Mindful
Every day
I see or hear
something
that more or less
kills me
with delight,
that leaves me
like a needle
in the haystack
of light.
It was what I was born for –
to look, to listen,
to lose myself
inside this soft world –
to instruct myself
over and over
|
in joy,
and acclamation.
Nor am I talking
about the exceptional,
the fearful, the dreadful,
the very extravagant –
but of the ordinary,
the common, the very drab
the daily presentations.
Oh, good scholar,
I say to myself,
how can you help
but grow wise
with such teachings
as these –
the untrimmable light
of the world,
the ocean’s shine,
the prayers that are made
out of grass?
(from Why I Wake Early by Mary Oliver) |
This spring the hues of green, the new growth poking its way through the cold ground, the surprise of new snow on a Saturday in May, all of it is a glorious sign of the presence of God and of the beginning of the new heaven and the new earth that is coming down out of heaven from God.
It’s not only modern poets who speak of how the natural world can speak to us. The fourth century African bishop, Augustine also knew: “Some people, in order to discover God, read books. But there is a great book: the very appearance of created things. Look above you! Look below you! Read it. God, whom you want to discover, never wrote that book with ink. Instead, He set before your eyes the things that He had made.
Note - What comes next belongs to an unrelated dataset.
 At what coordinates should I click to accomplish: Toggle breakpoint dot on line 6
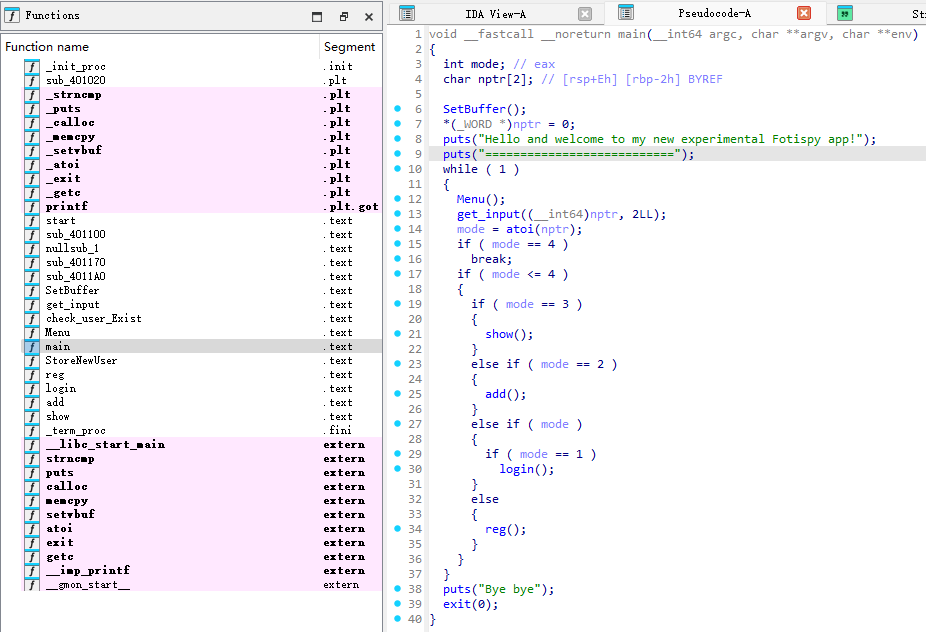click(398, 109)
Can you ask for a louder voice than that?”
So, friends, in these glorious spring days, as the grandeur of God comes alive again, be prepared to be “killed with delight.” The new creation is bursting forth right before your eyes as the trees shine; right in front of your nose as the lilacs bloom; and in the sound of the returning song birds.
“O good scholar, … how can you help but grow wise with such teachings as these.”